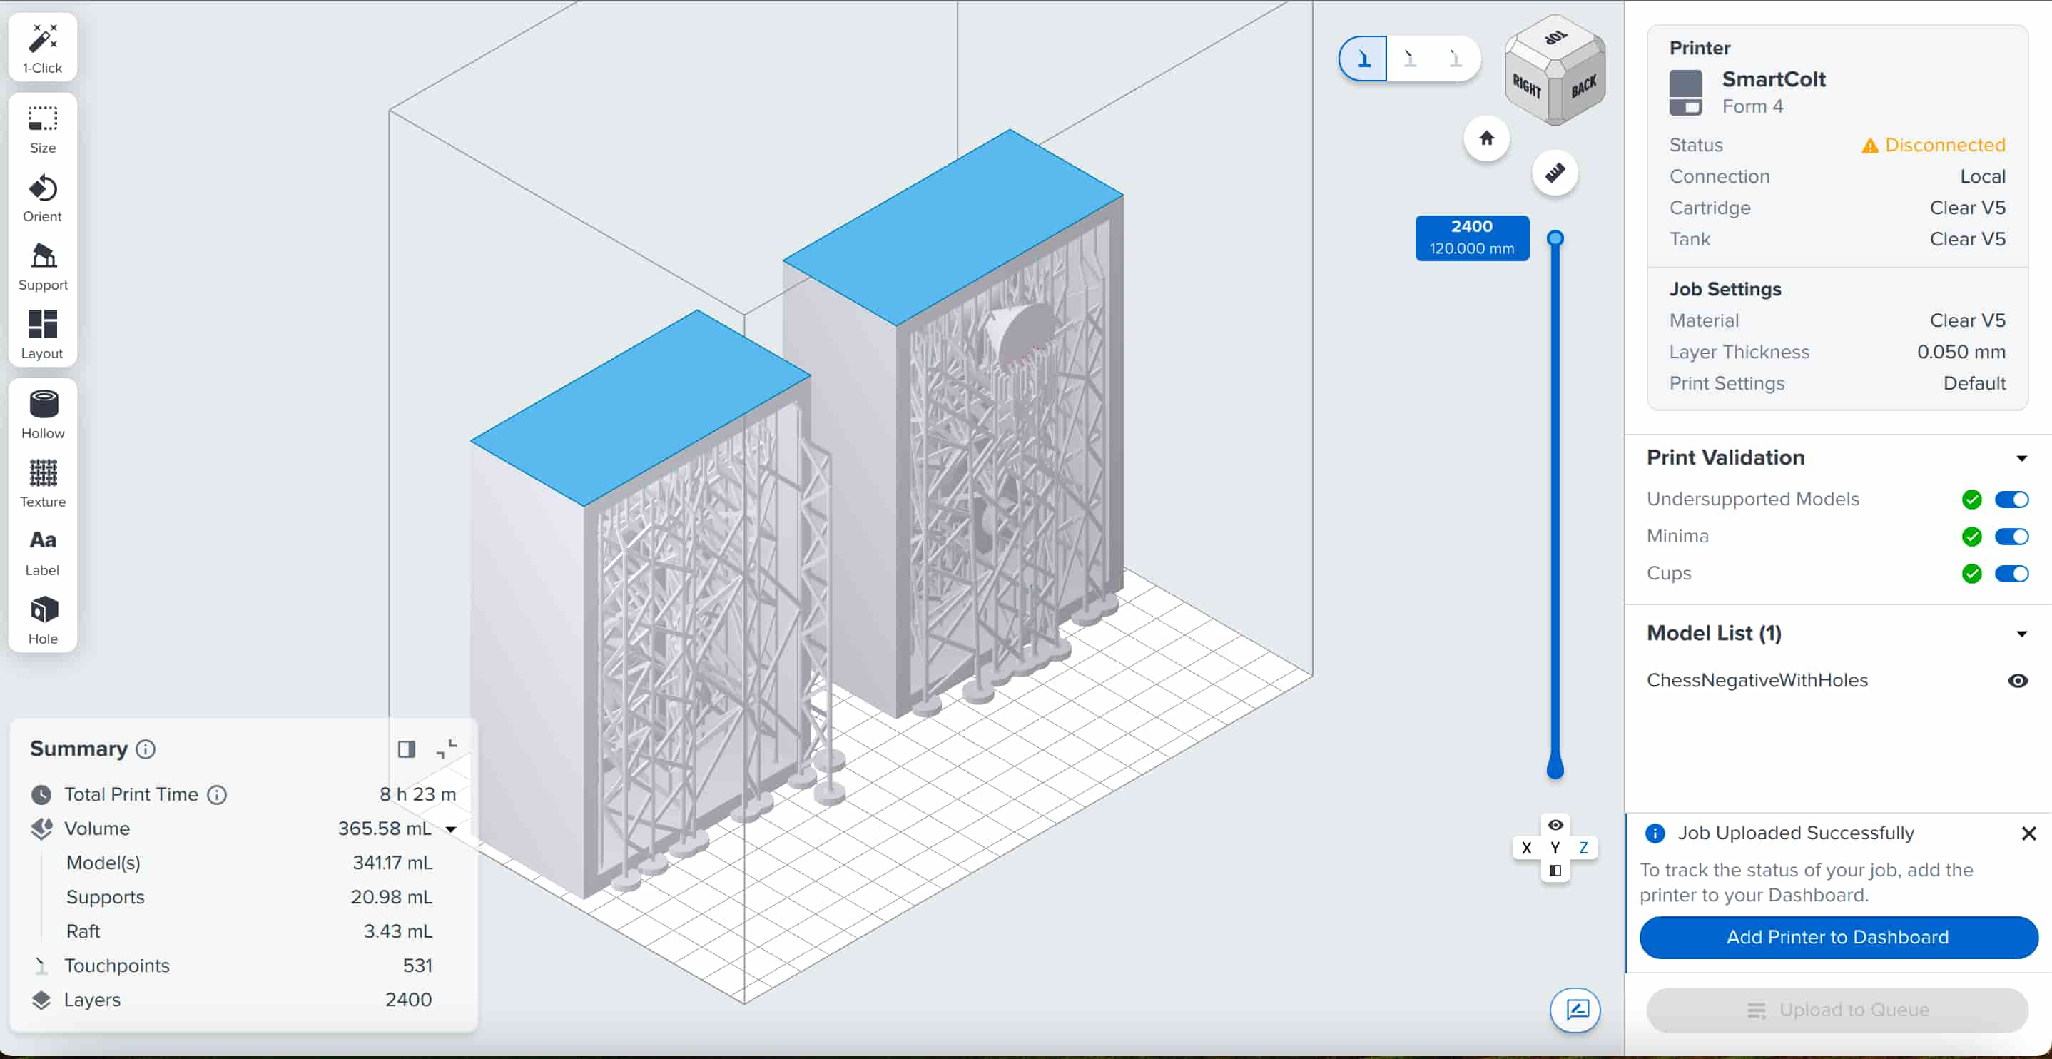Collapse the Model List section
The width and height of the screenshot is (2052, 1059).
pyautogui.click(x=2021, y=634)

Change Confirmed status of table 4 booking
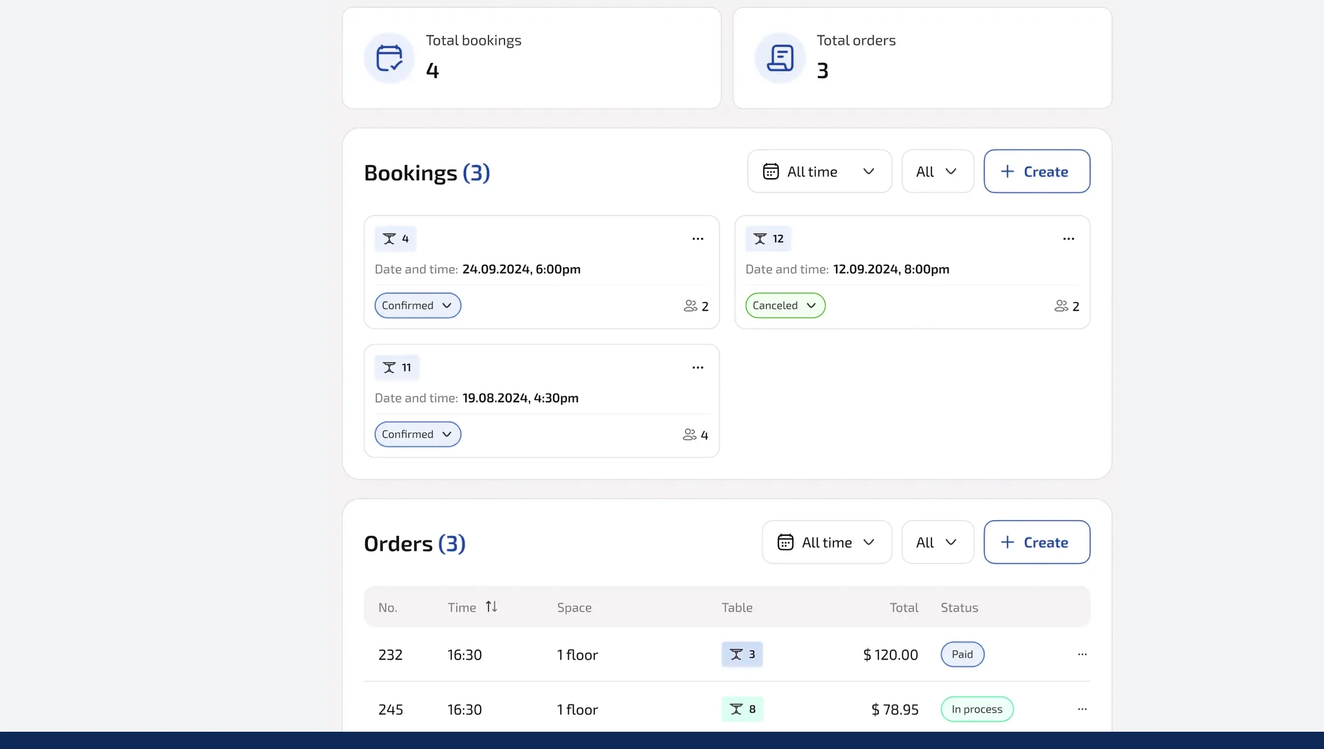[418, 306]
******
AIM OF THE EXERCISE
How many of the lines above contain the word "Confirmed"? Reply with the number alone.

WORKED ANSWER
1